• ANFORDERUNG
Tausche in allen folgenden Datensätzen „Open“ gegen „Launch“ aus. Gib die Zeilen ansonsten unverändert wieder.

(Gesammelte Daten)

'''

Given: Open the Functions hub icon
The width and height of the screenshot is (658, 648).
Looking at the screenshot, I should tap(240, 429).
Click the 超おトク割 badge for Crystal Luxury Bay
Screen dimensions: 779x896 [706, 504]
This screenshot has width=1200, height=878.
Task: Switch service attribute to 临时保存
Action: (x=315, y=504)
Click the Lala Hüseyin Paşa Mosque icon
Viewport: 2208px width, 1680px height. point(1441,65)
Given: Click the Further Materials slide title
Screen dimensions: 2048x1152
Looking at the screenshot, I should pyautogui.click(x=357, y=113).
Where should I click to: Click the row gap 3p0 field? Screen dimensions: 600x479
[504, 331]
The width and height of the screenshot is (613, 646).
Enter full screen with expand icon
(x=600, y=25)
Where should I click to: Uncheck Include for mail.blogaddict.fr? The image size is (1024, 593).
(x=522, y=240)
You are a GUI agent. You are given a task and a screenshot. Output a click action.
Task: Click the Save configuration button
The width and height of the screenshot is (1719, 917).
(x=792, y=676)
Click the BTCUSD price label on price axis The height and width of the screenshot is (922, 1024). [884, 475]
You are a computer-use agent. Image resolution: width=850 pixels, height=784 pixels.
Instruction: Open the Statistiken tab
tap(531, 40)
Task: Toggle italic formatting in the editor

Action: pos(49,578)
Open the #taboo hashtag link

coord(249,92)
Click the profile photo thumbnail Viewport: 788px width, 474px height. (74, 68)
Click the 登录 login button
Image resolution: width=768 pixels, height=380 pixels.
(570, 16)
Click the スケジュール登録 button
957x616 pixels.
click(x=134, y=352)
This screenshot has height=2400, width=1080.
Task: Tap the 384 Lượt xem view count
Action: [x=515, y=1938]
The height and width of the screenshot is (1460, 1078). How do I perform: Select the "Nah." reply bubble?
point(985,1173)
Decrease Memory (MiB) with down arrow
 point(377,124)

'''

• AUSGABE ZUR AUFGABE
Given: Launch the Functions hub icon
The width and height of the screenshot is (658, 648).
Looking at the screenshot, I should tap(240, 429).
Click the 超おトク割 badge for Crystal Luxury Bay
Screen dimensions: 779x896 [706, 504]
This screenshot has width=1200, height=878.
Task: Switch service attribute to 临时保存
Action: (x=315, y=504)
Click the Lala Hüseyin Paşa Mosque icon
Viewport: 2208px width, 1680px height. point(1441,65)
Given: Click the Further Materials slide title
Screen dimensions: 2048x1152
Looking at the screenshot, I should pyautogui.click(x=357, y=113).
Where should I click to: Click the row gap 3p0 field? Screen dimensions: 600x479
[504, 331]
The width and height of the screenshot is (613, 646).
Enter full screen with expand icon
(x=600, y=25)
Where should I click to: Uncheck Include for mail.blogaddict.fr? The image size is (1024, 593).
(x=522, y=240)
You are a GUI agent. You are given a task and a screenshot. Output a click action.
Task: Click the Save configuration button
The width and height of the screenshot is (1719, 917).
(x=792, y=676)
Click the BTCUSD price label on price axis The height and width of the screenshot is (922, 1024). [884, 475]
You are a computer-use agent. Image resolution: width=850 pixels, height=784 pixels.
Instruction: Launch the Statistiken tab
tap(531, 40)
Task: Toggle italic formatting in the editor

Action: pos(49,578)
Launch the #taboo hashtag link

coord(249,92)
Click the profile photo thumbnail Viewport: 788px width, 474px height. (74, 68)
Click the 登录 login button
Image resolution: width=768 pixels, height=380 pixels.
(570, 16)
Click the スケジュール登録 button
957x616 pixels.
click(x=134, y=352)
This screenshot has height=2400, width=1080.
Task: Tap the 384 Lượt xem view count
Action: [x=515, y=1938]
The height and width of the screenshot is (1460, 1078). How do I perform: Select the "Nah." reply bubble?
point(985,1173)
Decrease Memory (MiB) with down arrow
 point(377,124)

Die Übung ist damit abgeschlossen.